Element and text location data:
[START]

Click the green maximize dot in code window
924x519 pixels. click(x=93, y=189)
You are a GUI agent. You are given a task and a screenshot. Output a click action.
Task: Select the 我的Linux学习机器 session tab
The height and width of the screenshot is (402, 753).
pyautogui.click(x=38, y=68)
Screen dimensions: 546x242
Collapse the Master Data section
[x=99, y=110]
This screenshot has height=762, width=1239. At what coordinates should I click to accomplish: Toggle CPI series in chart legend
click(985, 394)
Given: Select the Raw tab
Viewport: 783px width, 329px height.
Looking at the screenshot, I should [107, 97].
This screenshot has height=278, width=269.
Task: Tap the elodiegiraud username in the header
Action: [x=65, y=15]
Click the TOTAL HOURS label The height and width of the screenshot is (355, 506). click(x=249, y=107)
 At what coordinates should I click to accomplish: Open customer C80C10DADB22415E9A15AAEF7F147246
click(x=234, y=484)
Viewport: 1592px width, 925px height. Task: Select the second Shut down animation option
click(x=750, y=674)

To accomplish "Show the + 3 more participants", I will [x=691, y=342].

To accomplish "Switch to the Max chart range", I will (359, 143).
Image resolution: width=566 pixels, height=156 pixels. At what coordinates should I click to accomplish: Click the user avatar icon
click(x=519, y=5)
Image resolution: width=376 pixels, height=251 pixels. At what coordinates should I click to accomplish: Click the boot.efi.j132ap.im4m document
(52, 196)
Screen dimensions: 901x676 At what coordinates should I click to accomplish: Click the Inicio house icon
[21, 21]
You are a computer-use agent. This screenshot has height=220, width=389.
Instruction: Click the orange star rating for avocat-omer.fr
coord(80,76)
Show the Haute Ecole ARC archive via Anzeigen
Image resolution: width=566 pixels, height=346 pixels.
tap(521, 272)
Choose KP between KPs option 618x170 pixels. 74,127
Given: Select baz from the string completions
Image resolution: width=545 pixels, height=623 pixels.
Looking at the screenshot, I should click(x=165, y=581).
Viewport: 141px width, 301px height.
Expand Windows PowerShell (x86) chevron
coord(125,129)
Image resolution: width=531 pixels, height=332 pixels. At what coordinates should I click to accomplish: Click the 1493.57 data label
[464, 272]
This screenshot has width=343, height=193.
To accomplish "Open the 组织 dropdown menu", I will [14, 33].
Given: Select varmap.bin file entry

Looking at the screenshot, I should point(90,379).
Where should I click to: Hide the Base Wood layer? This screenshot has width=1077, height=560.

[END]

Task description:
Locate each line in the items above that contains the word "should" and copy those lines out in full.

Correct answer:
This screenshot has height=762, width=1239. At what coordinates should I click to accomplish: Toggle CPI series in chart legend
Looking at the screenshot, I should [107, 97].
 At what coordinates should I click to accomplish: Open customer C80C10DADB22415E9A15AAEF7F147246
Image resolution: width=566 pixels, height=156 pixels. At what coordinates should I click to accomplish: Click the user avatar icon
Image resolution: width=376 pixels, height=251 pixels. At what coordinates should I click to accomplish: Click the boot.efi.j132ap.im4m document
Screen dimensions: 901x676 At what coordinates should I click to accomplish: Click the Inicio house icon
Looking at the screenshot, I should click(x=165, y=581).
Image resolution: width=531 pixels, height=332 pixels. At what coordinates should I click to accomplish: Click the 1493.57 data label
Looking at the screenshot, I should point(90,379).
Where should I click to: Hide the Base Wood layer? This screenshot has width=1077, height=560.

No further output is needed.